The Egyptian had found a little mirror. She patted her hair, adjusted the head-dress, but Marvin waited in vain for the powder puff. From the mirror the girl's eyes wandered to a painting hanging above the desk. It was an excellent likeness of Pauline. The resemblance between the two was obvious, not only to Marvin but evidently to the black-haired girl. She turned to the old man and addressed him in a strange language. Not one word did he recognize, yet the syllables were so clearly and carefully pronounced that he felt he was listening to an educated woman. Some of the tones were like Pauline's, some were not, but all were soft, sweet, modulated.

The meaning was clear enough. She wished Marvin to see the resemblance, and she frowned slightly because the rigid, staring figure did not respond. Why should she be impatient, this woman of the Pharaohs who had lain stiff and unresponsive while Babylon and Greece and Rome and Spain had risen and fallen?

Soon she resorted to pantomime, pointed to herself and the picture, touched her eyes and nose and mouth and then the corresponding painted features. She felt of her own jet hair, shook her head and looked questioningly at the light coiffure of Pauline. She turned to the old man, evidently asking if the painting were true in this respect. Then she smiled a smile like Pauline's. Perhaps she was asking if Pauline had changed the color of her hair.

Now she became interested in a book on the corner of the desk. With little musical exclamations of delight she turned the printed pages and appreciated that the shelves contained hundreds more of these treasures.

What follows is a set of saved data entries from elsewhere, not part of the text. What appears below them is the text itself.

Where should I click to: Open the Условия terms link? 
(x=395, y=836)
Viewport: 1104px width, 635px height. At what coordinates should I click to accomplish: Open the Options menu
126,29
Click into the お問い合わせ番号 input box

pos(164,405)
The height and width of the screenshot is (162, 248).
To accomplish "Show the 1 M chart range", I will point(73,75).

The typewritten letters lying about excited her admiration and then the pen and ink. She quickly guessed the use of the pen and ran eagerly to the mummy case. A moment's search brought forth a long roll of papyrus. Before Marvin's eyes she unrolled a scroll covered with Egyptian hieroglyphics.

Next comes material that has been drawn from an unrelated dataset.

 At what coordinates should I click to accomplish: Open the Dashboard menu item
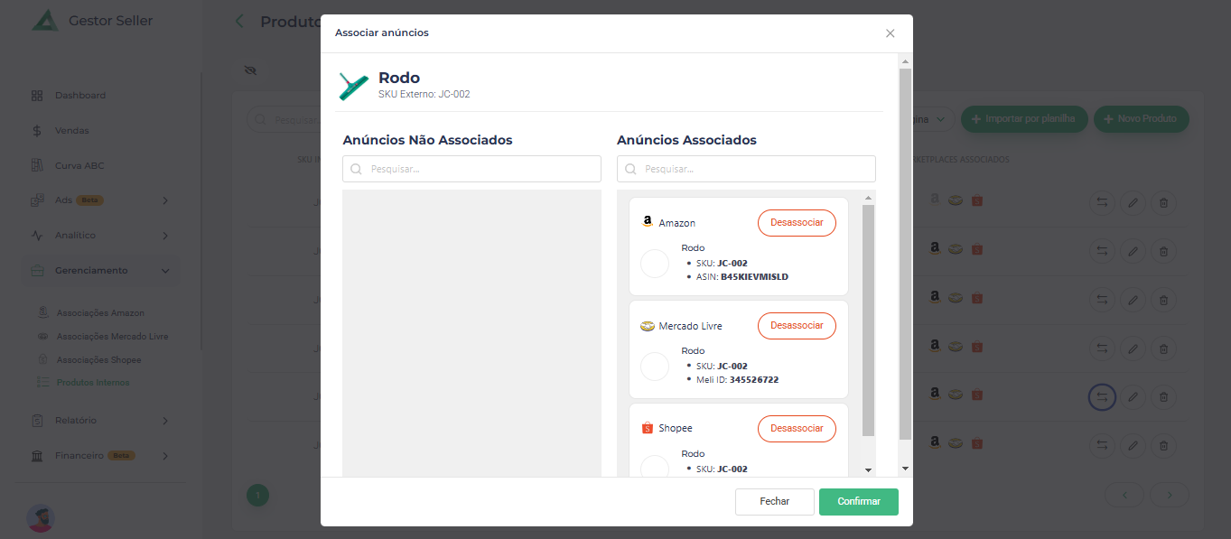[79, 96]
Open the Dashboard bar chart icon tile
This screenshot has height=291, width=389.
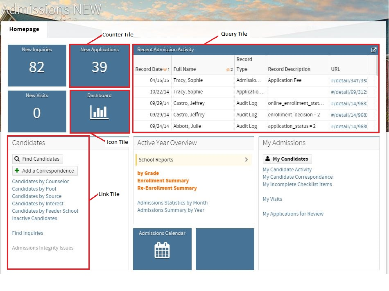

There were footsteps in the hall and the Egyptian looked toward the door. Owen entered, looked at Marvin searchingly, placed him in a more comfortable position in the chair, spoke his name and walked out. What seemed most surprising to the sick, man was his secretary's oversight of the girl. He passed in front of her, almost brushing her white robe and yet it was clear that he did not see her.

But the Egyptian had seen him and the sight had excited her. She seemed desperately anxious to say something to Marvin, something about Pauline.

The mummy had a secret to reveal!

She tore the bracelet from her right wrist and tried to force it into Marvin's nerveless grasp. Try as she would, his muscles did not respond. There were voices in the hallway. Harry and Pauline were running downstairs. The Princess gave one last imploring glance at the paralyzed figure, passed her hand gently over his forehead; then she stepped quickly back to the case.

Harry and Pauline rushed in, followed less hastily by Owen. They grasped the old man's hands, and Harry, seizing the telephone, called Dr. Stevens. But to the surprise of everybody Marvin suddenly shook off the paralysis, spoke, moved and seemed none the worse for his seizure.